[What is required]: Set down every line of the data exactly, skipping the pictures.

[Information]:
################

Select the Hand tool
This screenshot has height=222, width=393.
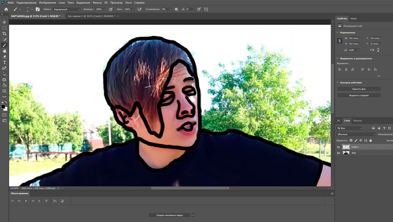(5, 51)
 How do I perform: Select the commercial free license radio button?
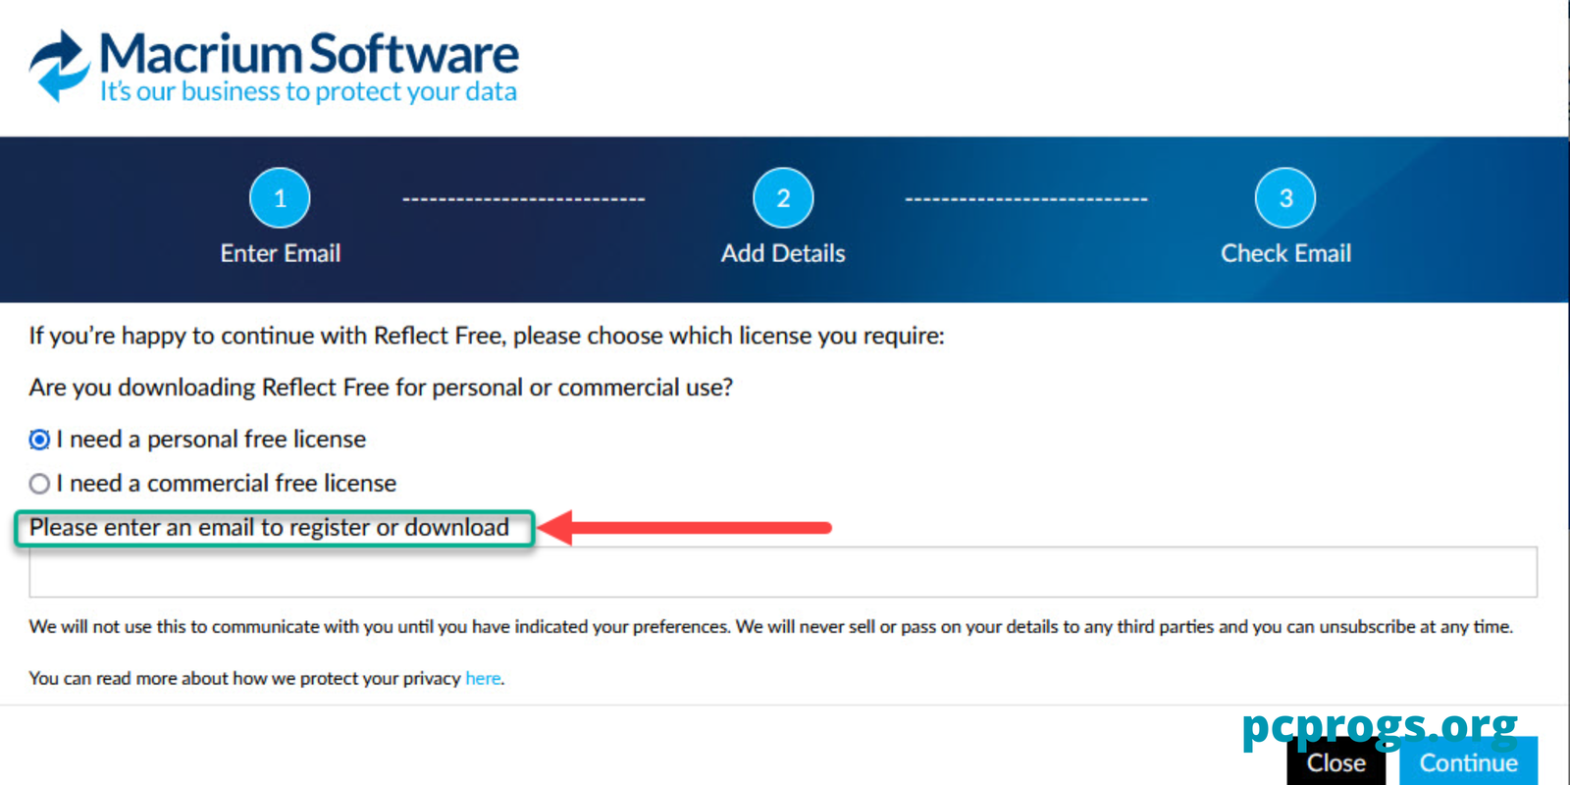click(39, 484)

################

[Task solution]:
Select the Hand tool
This screenshot has height=222, width=393.
(5, 51)
 How do I perform: Select the commercial free license radio button?
click(39, 484)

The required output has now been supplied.